Passant son enfance Il agissait de manière enfantine, s’arrangeant les cheveux, se parant les yeux afin d’embellir son aspect (Beréchith Raba 84, 7).
Leurs médisances Tout ce qu’il voyait de mal chez ses frères, les fils de Léa, il le rapportait à son père : qu’ils mangeaient de la viande arrachée à des animaux vivants, qu’ils humiliaient les fils des servantes en les traitant de serviteurs, qu’ils étaient soupçonnés d’actes de débauche. Et c’est en liaison avec ces trois accusations qu’il a été puni : « Ils égorgèrent un chevreau » (verset 31), et ils ne l’ont pas mangé vivant. Pour avoir dénoncé ses frères parce qu’ils se traitaient de serviteurs, il a été lui-même vendu comme serviteur. Et pour avoir rapporté leur prétendue débauche, il est arrivé que « la femme de son seigneur leva ses yeux vers Yossef » (infra 39, 7).
Leurs médisances Le mot hébreu diba correspond au français médiéval « parlediz ». Tout ce qu’il pouvait dire de mal à leur sujet, il le disait.
Leurs médisances Le mot diba est à rapprocher de « il fait parler (dovév) les lèvres de ceux qui dorment » (Chir hachirim 7, 10).
Le fils de sa vieillesse (zeqounim) Il lui était né à l’époque de sa vieillesse. Autre explication : Il avait les mêmes traits de visage (ziv iqounin) que lui-même (ibid.).
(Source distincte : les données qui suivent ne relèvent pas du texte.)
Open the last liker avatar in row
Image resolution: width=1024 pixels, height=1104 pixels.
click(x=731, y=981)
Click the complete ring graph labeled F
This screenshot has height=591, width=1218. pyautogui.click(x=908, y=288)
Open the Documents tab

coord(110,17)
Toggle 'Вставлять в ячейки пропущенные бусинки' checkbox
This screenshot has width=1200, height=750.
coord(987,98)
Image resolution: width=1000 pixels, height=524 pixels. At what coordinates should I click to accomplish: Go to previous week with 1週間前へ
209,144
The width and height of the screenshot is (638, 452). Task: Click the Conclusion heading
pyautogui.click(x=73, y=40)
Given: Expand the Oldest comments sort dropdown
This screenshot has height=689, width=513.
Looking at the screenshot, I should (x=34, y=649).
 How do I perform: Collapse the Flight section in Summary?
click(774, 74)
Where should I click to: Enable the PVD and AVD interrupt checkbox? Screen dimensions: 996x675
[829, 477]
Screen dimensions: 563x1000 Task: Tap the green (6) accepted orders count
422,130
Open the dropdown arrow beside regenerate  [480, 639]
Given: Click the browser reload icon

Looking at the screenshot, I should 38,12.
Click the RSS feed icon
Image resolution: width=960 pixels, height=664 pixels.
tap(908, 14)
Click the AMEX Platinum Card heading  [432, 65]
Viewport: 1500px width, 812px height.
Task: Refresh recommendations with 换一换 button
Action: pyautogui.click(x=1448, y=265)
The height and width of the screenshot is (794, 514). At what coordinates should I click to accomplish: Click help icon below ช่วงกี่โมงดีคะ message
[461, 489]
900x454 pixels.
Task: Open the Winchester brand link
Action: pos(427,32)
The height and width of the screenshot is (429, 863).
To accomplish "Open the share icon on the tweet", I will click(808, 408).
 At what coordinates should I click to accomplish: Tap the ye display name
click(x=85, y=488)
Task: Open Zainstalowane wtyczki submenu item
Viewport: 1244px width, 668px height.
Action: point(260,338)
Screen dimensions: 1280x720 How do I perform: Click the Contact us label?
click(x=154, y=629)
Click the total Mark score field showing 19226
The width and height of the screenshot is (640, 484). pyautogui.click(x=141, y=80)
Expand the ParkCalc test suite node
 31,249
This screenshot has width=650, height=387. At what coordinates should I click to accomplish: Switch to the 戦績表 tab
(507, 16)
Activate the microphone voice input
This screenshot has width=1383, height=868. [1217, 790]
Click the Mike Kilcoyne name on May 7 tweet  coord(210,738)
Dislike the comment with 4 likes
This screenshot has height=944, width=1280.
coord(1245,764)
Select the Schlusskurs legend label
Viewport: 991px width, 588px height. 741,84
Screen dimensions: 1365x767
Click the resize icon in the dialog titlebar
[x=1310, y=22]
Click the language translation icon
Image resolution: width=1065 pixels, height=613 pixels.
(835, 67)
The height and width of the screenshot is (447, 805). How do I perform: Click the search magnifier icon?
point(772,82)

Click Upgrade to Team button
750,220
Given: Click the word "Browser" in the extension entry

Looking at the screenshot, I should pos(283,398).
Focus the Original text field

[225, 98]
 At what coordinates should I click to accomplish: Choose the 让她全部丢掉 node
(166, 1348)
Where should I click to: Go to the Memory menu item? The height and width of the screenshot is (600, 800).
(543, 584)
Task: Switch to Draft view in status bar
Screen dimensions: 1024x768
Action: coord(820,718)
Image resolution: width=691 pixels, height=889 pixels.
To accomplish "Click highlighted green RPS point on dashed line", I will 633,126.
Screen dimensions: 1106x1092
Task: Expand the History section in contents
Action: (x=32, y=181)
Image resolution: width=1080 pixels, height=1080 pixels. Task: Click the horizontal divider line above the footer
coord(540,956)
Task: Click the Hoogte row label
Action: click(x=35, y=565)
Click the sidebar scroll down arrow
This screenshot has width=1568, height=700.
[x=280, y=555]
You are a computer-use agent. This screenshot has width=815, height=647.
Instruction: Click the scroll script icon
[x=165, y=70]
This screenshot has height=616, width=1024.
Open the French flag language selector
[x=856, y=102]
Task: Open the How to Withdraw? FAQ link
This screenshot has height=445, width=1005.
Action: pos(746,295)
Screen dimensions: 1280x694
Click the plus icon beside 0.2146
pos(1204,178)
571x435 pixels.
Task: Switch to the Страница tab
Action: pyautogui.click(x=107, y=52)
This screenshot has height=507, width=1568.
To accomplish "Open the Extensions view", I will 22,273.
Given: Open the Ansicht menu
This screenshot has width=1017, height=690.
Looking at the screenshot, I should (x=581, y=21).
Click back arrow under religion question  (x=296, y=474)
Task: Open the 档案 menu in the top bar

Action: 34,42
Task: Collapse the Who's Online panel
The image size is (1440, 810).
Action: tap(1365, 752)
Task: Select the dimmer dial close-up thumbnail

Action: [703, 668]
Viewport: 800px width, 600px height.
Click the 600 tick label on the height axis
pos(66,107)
Je tiens à m’arrêter sur deux points du commentaire de Rashi. Le premier, c’est que josef fait attention à son image, il passe son temps entre le coiffeur et les galeries Lafayette. Il est intéressant de noter que josef ne va jamais changer son rapport au corps. Lorsque josef arrive en Egypte, la femme de Putiphar le désire par ce que justement, il fait très attention à son aspect. Lorsque Jacob bénit son fils au moment de sa mort, il parle principalement de sa beauté physique, et surtout de la beauté de ses bracelets et de ses colliers. En vieillissant, Josef ne dira plus du mal de ses frères, mais il continuera à être une fashion victim.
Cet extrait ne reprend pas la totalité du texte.